## Provided information
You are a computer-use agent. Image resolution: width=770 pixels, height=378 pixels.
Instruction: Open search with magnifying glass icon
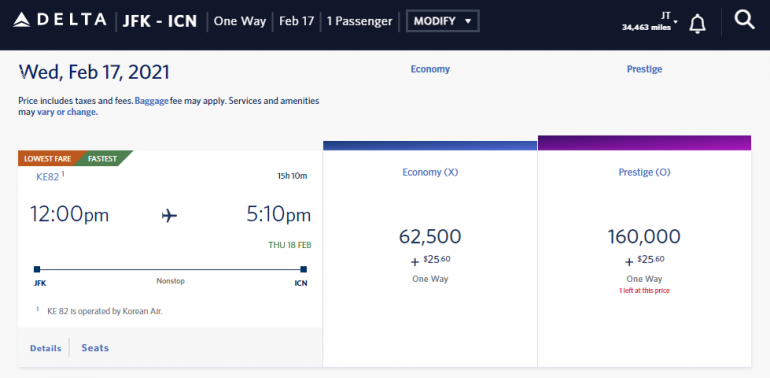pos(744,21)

...

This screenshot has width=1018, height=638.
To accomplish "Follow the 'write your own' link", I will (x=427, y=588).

## Exercise details
Report the lines above that have the word "height" in them.

## Solution below
You are a computer-use agent. Image resolution: width=770 pixels, height=378 pixels.
This screenshot has width=1018, height=638.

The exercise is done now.